Throughout the year tensions in the locker room reflected into the public eye by way of media coverage, and Rick Adelman’s commitment to coaching the Wolves served as a scapegoat for many because there simply was no answer for why his group of players weren’t getting it done in close games. Did Adelman scoff at the idea of giving rookies Dieng, and Shabazz Muhammad ample time on the floor during the regular season, and other unknowable claims measuring an imaginary commitment level surfaced on the twitterverse and blogosphere.
Later in the interview, it was the translated context in which Rubio described Adelman, Minnesota’s former coach who amassed over 1,000 wins during his tenure in the NBA, that rekindled skepticism among Wolves fans.
“Have you felt your coach Rick Adelman?” Antoni Daimiel, a reporter for the Spanish website CanalPlus.es, asked Rubio, “Being his last season, and with his personal problems, do you feel he was disconnected or “discouraged?”
“Yes, maybe.” Rubio answered, “Maybe the team lacked the proper motivation, not only from the coach, but the motivation of wanting to win from all of us. This includes the staff, coaches and assistants, and whoever else has command over that. When you know it’s your last season and you’re not 100 percent players can feel it. Still, even at 80 percent, Rick Adelman knows so much.
[Quotes are translations, original translation found here]
Adelman retired at the end of the season, but he remains on the Timberwolves staff as a consultant for the team. His son, David, is an assistant coach on Flip Saunders’ staff. Yesterday, after falling to the Dallas Mavericks in their Las Vegas Summer League opener, the Wolves filed out of the locker room in the Thomas and Mack Arena and into a small, open area behind the north basket.

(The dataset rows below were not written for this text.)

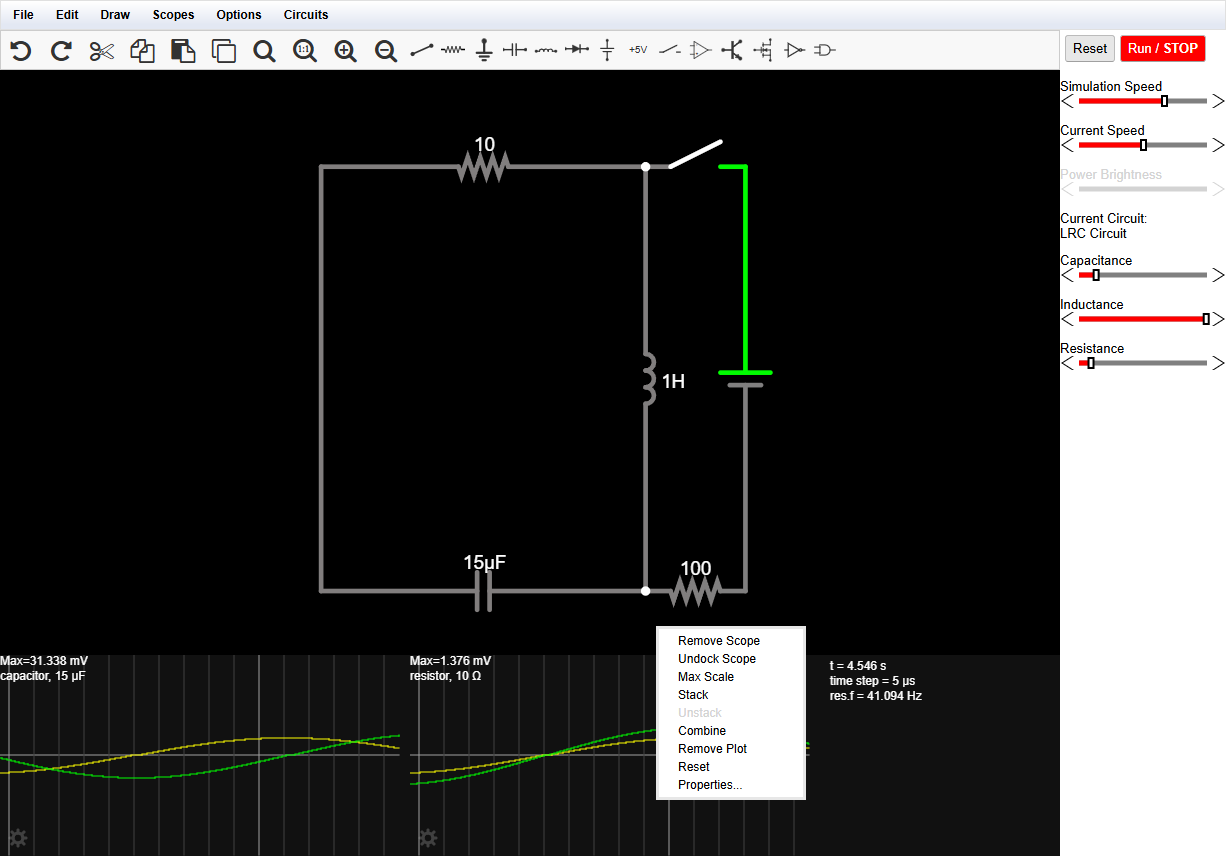This screenshot has height=856, width=1226.
Task: Click the Simulation Speed slider handle
Action: pos(1164,101)
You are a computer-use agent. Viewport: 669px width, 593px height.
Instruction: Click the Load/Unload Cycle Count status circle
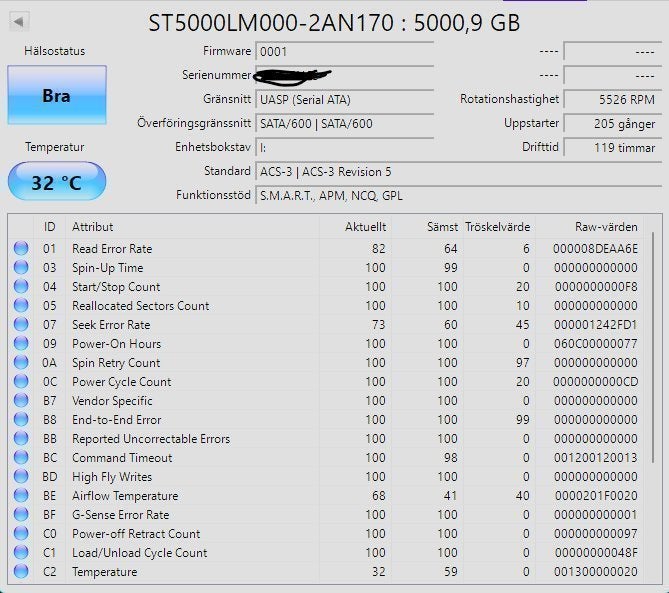coord(21,552)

Other assistant coaches Sam Mitchell, Sidney Lowe and Ryan Saunders meandered among themselves and some of the Mavericks’ assistants and players, moreover, a familiar face lingered in the back of the open area where media members are permitted to talk with NBA players and personnel– Adelman could be seen exchanging greetings with those he had coached through an underwhelming, turbulent 2013-2014 season.
Unexpected face in Vegas: Rick Adelman’s there for a few days to be with son David, who’s on Flip’s staff. Look and sounds relaxed & happy
— Jerry Zgoda (@JerryZgoda) July 13, 2014
Zgoda was right, Adelman did looked relaxed. He wasn’t seen talking with the current coaching staff, nor did he seem flustered that the Wolves just lost the Mavericks in submissive fashion, but Adelman chatted with those he presumably isolated last season.

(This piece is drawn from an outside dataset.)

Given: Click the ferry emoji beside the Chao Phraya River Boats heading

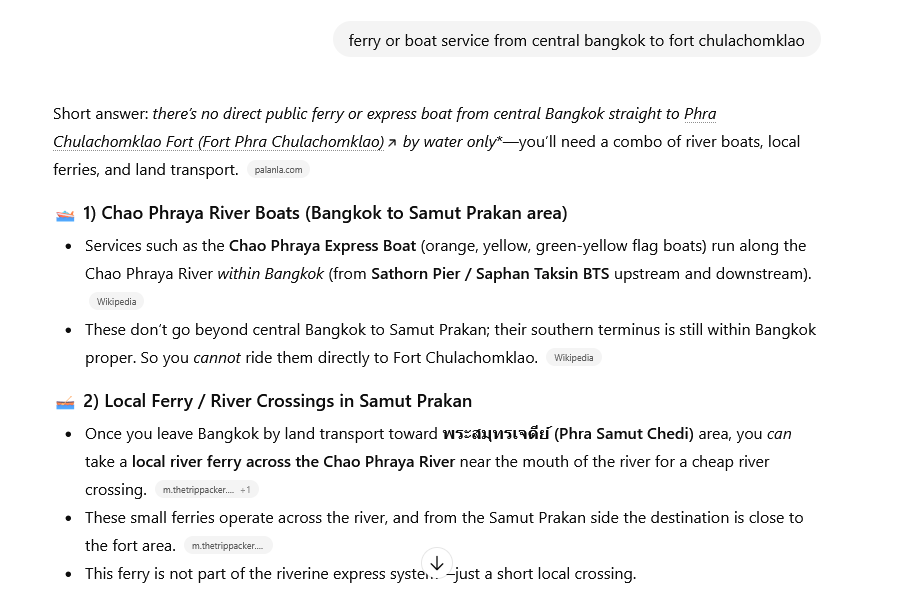Looking at the screenshot, I should pyautogui.click(x=65, y=214).
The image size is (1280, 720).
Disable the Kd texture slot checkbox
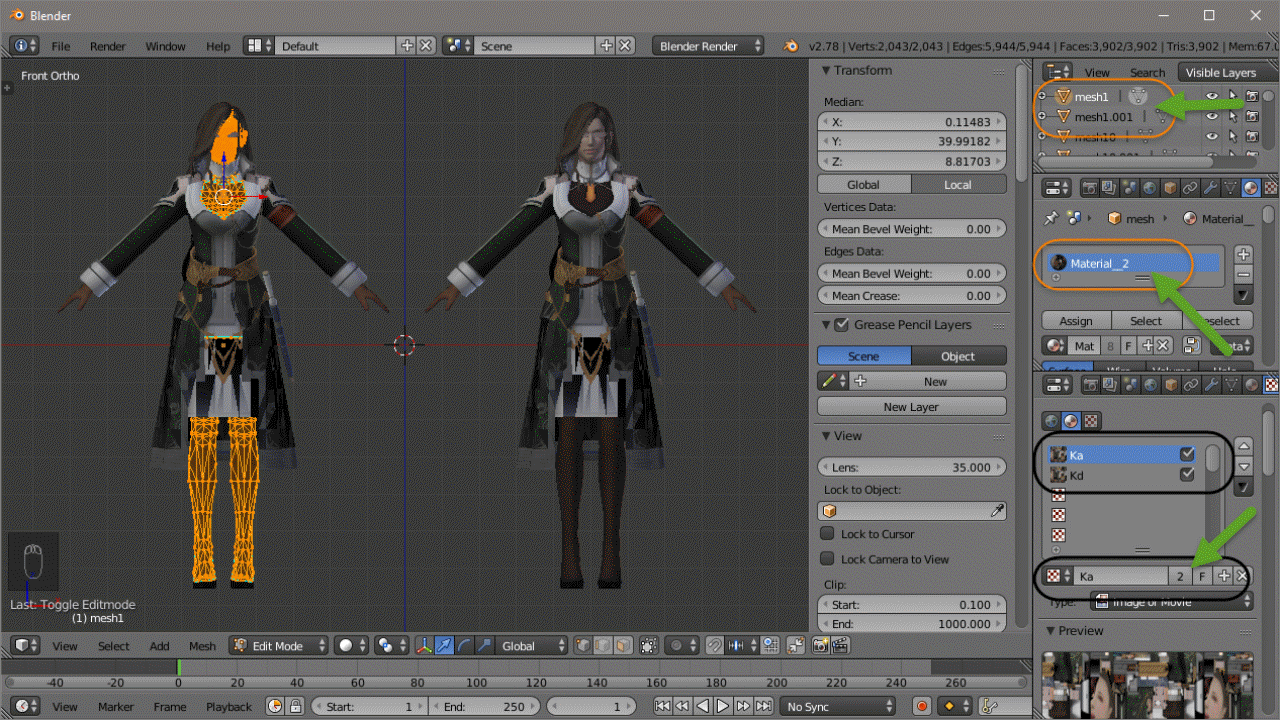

Gorgui talks with his old coach. pic.twitter.com/QsxDYseSvS
— Zachary Bennett (@ZacharyBD) July 13, 2014
Adelman was seen talking with Dieng, Shabazz Muhammad and Alexey Shved– a Russian international who appeared isolated from teammates last season, after Andrei Kirilenko left Minnesota and joined the Brooklyn Nets last summer. While fans and Rubio (maybe, to some extent) questioned why their beloved Wolves underwhelmed in 2013-14, and as those answers seemed to point toward Adelman, Adelman seemed above it all, talking with old friends.
Basketball is a game, a professional sport covered rigorously by the media. But the NBA is also a brotherhood. Those on the outside looking into the league who are concerned with tiny, insignificant quotes and gestures from players and coaches that are absurdly speculated upon may forget that Adelman and the Timberwolves have an immeasurable connection we could never begin to fathom.
Although the 67-going-on-68 year old may have lost the touch that elevated Adelman to the most elite circle of coaches in NBA history, it’s apparent he still loves the game, and he’s here in Las Vegas supporting the young, emerging Timberwolves who endured the controversy and criticisms beside Adelman last season. It’s what old friends do.